SBR is a relatively efficient approach for finding ray-tracing paths through a complex scene, but as rays propagate, they continuously spread, and they risk missing interactions with smaller objects while also incurring increasing error in the calculation of path length and phase.  Image theory, on the other hand, is a more precise approach, but because it must be repeated for each pair of Tx and Rx points, it can be very computationally intensive in a scene with large numbers of facets and large numbers of transmit and receive pairs.

For these reasons, Remcom’s most advanced ray-tracing models in Wireless InSite® and WaveFarer®, which are based on the X3D ray-tracer, combine the two techniques.  SBR is used to find the initial chains of interactions, using GPU-accelerated ray-tracing.  Image theory is then used to perform an exact path correction (EPC), finding the precise paths between each point pair.  The result is the capability to efficiently find propagation paths, while providing precise calculations of time of arrival, phase, and polarization.  Precise estimates of these quantities have become increasingly important, if not required, for many current problems of interest, including MIMO analysis, fading due to mobility, and Doppler.

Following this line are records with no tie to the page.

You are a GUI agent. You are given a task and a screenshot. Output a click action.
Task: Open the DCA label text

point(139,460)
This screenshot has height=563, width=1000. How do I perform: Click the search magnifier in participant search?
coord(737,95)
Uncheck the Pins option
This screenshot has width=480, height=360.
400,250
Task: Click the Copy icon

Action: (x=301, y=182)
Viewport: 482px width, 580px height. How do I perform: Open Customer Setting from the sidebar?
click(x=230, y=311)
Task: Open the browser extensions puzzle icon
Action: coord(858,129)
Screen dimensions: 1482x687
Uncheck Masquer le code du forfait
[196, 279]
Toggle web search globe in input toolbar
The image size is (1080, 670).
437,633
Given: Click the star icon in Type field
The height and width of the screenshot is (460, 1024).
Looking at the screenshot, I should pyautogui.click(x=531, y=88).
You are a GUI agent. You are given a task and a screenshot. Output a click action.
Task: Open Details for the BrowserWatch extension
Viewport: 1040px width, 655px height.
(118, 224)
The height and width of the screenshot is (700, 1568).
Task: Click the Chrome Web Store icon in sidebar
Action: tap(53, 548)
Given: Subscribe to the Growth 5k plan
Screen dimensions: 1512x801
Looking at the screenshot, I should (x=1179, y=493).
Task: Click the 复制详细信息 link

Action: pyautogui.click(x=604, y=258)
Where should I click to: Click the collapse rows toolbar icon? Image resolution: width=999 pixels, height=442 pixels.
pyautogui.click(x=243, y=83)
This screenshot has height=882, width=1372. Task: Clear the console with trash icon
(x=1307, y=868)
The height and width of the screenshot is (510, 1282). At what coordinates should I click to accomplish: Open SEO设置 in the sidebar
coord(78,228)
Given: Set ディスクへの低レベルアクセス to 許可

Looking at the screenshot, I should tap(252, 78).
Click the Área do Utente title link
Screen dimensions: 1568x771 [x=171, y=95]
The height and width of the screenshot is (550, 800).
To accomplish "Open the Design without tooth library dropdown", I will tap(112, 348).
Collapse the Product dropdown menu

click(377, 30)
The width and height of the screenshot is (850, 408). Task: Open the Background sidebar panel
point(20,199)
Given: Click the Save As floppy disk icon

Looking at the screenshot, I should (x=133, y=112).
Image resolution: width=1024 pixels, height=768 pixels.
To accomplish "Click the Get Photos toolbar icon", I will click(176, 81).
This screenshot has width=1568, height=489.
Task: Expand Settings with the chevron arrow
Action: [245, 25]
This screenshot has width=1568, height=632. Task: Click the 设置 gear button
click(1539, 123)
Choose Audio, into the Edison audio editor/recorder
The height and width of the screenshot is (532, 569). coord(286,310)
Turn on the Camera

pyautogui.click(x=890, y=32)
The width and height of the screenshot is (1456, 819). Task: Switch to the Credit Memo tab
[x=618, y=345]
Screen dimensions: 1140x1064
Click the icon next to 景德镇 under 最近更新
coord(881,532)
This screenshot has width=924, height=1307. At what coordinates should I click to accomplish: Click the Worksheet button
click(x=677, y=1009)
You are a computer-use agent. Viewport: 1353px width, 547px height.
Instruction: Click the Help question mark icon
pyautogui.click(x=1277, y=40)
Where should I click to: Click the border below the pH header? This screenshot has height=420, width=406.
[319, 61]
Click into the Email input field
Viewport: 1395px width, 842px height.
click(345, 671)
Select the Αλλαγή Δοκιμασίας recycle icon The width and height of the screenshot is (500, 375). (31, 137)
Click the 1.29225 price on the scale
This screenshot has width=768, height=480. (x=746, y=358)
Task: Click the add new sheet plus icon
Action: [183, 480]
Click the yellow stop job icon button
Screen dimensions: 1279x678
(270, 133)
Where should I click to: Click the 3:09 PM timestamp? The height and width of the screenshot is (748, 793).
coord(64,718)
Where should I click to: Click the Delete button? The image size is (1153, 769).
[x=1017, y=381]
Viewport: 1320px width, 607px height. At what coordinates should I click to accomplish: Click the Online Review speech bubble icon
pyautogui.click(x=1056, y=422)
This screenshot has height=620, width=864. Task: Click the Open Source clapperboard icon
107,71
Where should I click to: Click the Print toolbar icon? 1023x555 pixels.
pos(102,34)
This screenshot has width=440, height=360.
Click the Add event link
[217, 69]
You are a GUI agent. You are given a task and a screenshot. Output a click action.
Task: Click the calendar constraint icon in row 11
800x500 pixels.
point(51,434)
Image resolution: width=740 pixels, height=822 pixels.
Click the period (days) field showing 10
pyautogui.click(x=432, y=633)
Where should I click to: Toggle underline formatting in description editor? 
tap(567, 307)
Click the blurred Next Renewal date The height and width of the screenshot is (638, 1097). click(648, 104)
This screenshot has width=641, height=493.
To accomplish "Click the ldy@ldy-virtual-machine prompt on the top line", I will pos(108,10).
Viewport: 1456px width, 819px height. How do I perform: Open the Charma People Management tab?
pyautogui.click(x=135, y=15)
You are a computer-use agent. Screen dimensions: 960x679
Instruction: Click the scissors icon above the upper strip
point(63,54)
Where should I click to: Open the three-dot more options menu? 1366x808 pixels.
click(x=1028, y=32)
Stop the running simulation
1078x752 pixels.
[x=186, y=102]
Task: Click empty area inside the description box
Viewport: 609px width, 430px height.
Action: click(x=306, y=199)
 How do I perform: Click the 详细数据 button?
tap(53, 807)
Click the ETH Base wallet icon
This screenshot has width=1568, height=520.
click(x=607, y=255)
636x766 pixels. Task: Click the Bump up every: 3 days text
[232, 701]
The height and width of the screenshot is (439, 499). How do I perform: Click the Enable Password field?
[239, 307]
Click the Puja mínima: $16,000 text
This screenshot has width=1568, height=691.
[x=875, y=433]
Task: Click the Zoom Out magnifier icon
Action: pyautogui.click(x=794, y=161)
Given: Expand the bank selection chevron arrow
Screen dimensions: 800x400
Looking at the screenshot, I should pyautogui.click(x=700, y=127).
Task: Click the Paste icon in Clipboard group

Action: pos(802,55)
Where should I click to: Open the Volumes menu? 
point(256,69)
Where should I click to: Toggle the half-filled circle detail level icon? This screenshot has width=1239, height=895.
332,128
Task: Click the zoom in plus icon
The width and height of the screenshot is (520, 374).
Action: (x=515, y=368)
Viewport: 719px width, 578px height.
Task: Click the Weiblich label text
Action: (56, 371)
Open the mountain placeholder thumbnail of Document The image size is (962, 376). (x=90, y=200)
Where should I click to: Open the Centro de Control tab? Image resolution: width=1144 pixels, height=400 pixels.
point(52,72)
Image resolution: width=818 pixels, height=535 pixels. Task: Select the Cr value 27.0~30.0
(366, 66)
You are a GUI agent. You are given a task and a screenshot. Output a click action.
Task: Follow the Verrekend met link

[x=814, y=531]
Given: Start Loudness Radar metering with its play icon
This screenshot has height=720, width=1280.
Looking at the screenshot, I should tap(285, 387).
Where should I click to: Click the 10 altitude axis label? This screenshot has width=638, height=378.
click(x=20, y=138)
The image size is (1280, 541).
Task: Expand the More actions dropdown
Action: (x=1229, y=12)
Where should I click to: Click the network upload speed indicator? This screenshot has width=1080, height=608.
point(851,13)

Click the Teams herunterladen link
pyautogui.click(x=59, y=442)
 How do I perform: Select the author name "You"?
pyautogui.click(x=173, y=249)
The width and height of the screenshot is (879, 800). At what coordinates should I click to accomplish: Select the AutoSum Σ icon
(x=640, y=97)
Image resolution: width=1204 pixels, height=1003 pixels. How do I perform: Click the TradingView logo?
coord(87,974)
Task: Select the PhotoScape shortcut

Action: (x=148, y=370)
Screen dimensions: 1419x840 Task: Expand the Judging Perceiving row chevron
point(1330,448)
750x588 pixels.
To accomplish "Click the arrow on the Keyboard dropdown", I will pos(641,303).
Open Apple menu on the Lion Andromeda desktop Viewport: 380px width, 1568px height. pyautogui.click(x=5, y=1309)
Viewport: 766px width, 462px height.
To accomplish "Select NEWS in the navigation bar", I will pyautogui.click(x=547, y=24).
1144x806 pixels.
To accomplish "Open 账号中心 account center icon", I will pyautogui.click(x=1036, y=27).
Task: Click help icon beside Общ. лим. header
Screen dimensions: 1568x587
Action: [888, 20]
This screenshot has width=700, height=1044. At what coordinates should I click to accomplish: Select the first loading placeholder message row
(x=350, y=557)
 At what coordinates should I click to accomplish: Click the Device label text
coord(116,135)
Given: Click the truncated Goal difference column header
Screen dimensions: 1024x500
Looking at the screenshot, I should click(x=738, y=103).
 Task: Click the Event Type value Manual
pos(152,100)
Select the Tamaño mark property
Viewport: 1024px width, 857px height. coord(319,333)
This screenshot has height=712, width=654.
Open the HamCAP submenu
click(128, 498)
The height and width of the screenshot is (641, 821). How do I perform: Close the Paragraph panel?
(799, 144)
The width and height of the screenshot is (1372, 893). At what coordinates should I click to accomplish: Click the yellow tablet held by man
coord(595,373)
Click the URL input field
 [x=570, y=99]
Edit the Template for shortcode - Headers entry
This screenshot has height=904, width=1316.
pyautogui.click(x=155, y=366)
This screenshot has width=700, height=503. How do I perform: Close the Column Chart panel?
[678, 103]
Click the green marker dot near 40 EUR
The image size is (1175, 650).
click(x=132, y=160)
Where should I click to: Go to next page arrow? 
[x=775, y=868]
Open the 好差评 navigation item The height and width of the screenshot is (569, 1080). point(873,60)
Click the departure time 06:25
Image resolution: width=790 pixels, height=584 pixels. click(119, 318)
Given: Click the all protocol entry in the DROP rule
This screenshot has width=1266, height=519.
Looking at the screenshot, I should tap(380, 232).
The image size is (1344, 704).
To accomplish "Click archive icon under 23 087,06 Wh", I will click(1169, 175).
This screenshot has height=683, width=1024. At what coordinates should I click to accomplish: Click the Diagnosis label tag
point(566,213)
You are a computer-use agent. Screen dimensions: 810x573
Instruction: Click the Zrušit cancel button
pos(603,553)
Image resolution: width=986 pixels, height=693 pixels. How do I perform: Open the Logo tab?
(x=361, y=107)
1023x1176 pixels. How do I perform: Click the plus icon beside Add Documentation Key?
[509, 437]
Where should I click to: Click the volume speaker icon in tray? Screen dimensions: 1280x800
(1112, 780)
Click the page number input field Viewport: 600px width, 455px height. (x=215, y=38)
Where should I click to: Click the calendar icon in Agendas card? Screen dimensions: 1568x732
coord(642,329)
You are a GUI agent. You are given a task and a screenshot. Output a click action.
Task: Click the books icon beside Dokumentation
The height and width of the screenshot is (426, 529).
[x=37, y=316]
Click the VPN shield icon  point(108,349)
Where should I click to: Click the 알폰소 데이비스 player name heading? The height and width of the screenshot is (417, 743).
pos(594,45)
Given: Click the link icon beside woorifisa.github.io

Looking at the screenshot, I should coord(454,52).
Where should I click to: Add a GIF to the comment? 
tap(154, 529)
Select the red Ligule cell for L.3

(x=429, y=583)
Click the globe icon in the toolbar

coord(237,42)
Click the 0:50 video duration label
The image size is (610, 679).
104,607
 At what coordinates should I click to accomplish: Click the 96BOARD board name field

The way in which rays are traced and the propagation paths used depends significantly on the physics techniques that will be used to calculate the electromagnetic fields and power at receiver antennas.  Two broad categories of techniques include (1) Geometric Optics and the Uniform Theory of Diffraction, and (2) Physical Optics augmented by the Method of Equivalent Currents or other similar techniques to adjust for edge effects.